O sucesso da UNDB, claro, não pode ser atribuído exclusivamente à gestão das mulheres. “O diferencial não depende do gênero, mas decorre, principalmente, do nível de qualificação dos seus dirigentes, da metodologia adotada, do planejamento e do cumprimento das metas”, opina Elizabeth Rodrigues, filha da fundadora Maria Izabel Rodrigues e atual presidente do conselho de administração.
Alguns traços da liderança feminina, no entanto, se destacam. “Acredito que temos sensibilidade e paixão pelo que fazemos.
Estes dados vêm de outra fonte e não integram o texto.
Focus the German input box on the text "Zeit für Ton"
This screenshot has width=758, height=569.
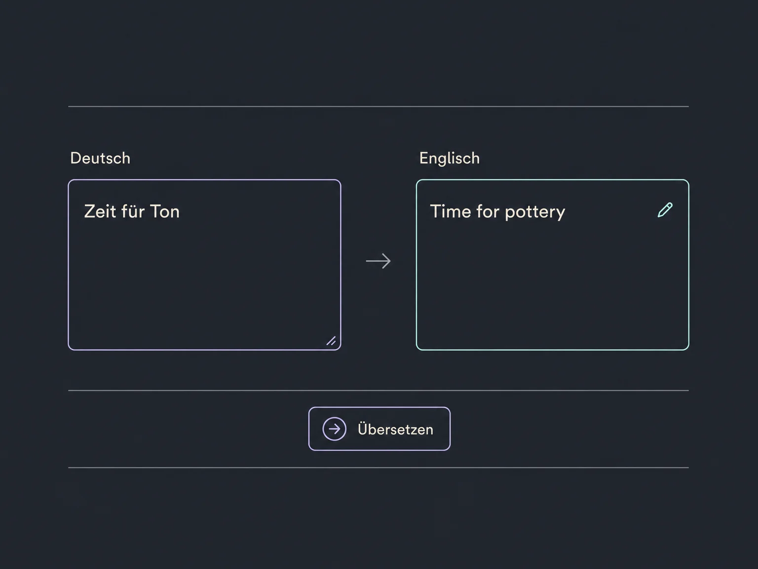pyautogui.click(x=132, y=211)
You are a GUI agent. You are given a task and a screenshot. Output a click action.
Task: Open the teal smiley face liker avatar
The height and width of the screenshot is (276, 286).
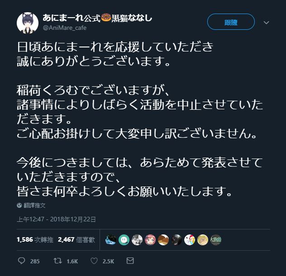[124, 240]
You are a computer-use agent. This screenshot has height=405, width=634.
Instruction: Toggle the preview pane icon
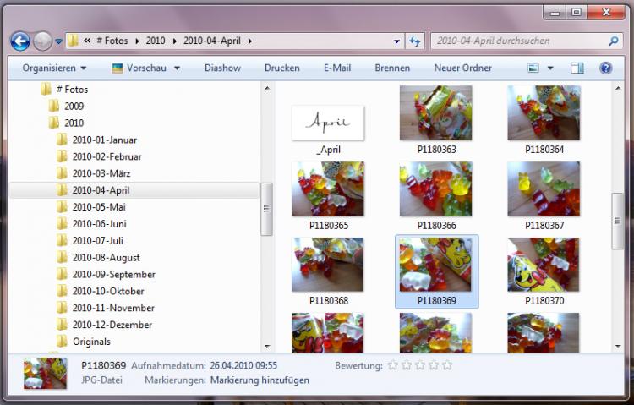[x=577, y=68]
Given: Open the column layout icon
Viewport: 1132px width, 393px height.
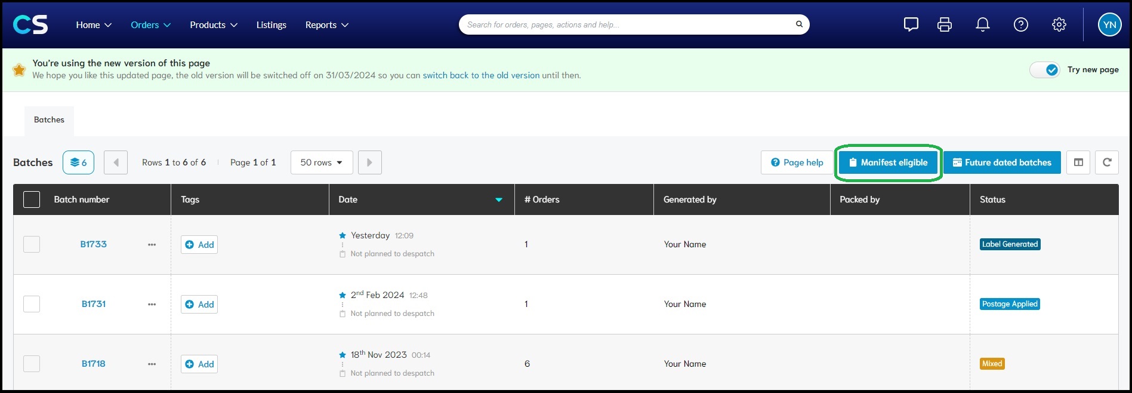Looking at the screenshot, I should tap(1078, 162).
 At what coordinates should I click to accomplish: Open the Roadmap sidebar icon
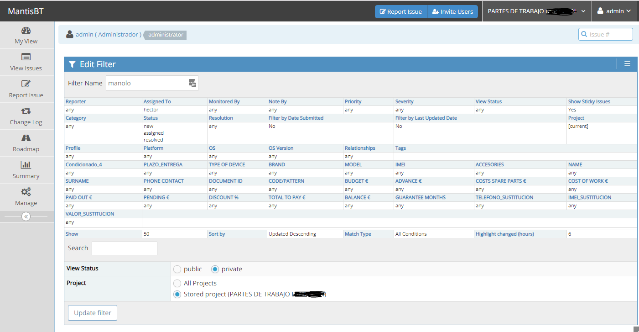click(x=26, y=138)
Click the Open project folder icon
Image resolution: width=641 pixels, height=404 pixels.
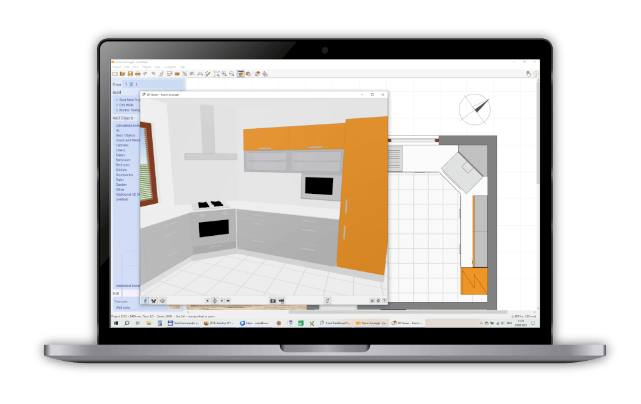tap(123, 74)
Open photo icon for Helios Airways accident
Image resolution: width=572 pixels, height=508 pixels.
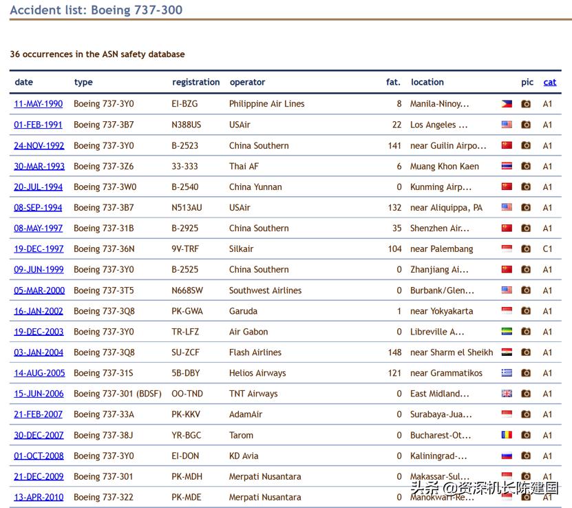[x=526, y=372]
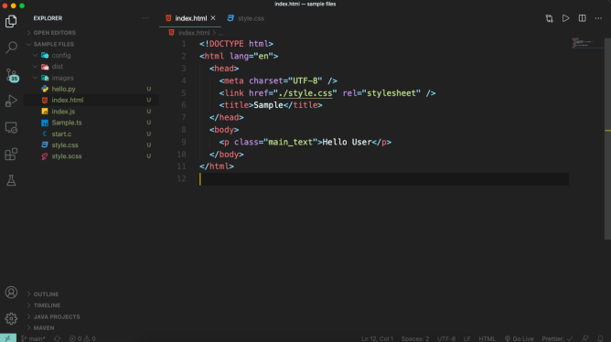Split the editor with the layout icon

[x=582, y=18]
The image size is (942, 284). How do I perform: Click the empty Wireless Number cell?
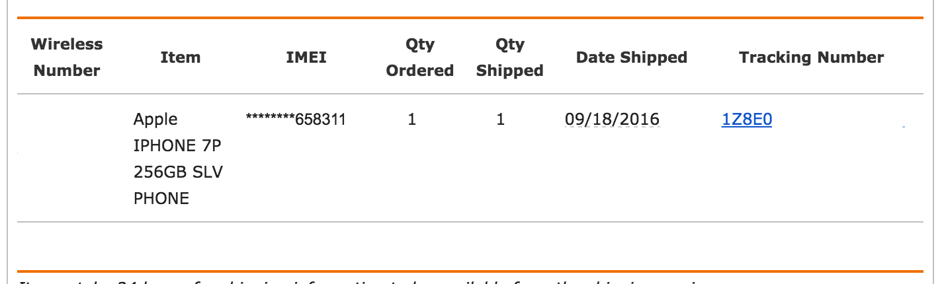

Olhamos os detalhes e as entrelinhas”, diz a diretora acadêmica da UNDB, Graciana Cordeiro.
Em pé de igualdade
Na Ser Educacional, que tem a maior parte de suas instituições de ensino localizada no Nordeste, muitas mulheres estão à frente de centros universitários e direções de unidades. A informação é de Simone Bergamo, pró-reitora acadêmica da Uninassau e diretora acadêmica do Grupo Ser Educacional.
“Para assumir a direção ou reitoria de qualquer instituição de ensino, a mulher ou o homem precisará se destacar, de alguma forma, dentro das instituições. São cargos que necessitam de disponibilidade de tempo, conhecimento de mercado e experiência de gestão”, diz.
O exemplo se aplica à Patrícia Giusti, pró-reitora acadêmica da Universidade Católica de Pelotas (UCPel), no interior do Rio Grande do Sul, desde 2012. Habilidosa na gestão, ela busca fazer com que a universidade de perfil comunitário, fundada em 1960, ganhe cada vez mais destaque no cenário nacional – hoje, a IES já é nota máxima na avaliação do MEC em Odontologia e nota 4 no curso de Medicina.
A UCPel aposta alto em tecnologia, como laboratórios de prototipagem e impressão 3D, para preparar seus alunos – tudo pensado por Giusti. “Independentemente de ser homem ou mulher, não tem como ser líder sem ter conhecimento daquilo que é necessário para o trabalho”, afirma a pró-reitora, que é fisioterapeuta de formação e doutora em Educação.
“Quando iniciei na pró-reitoria, percebi que havia poucas mulheres na atividade. Mas ao longo dos anos identifiquei uma mudança. Hoje, somos muitas”, completa Giusti.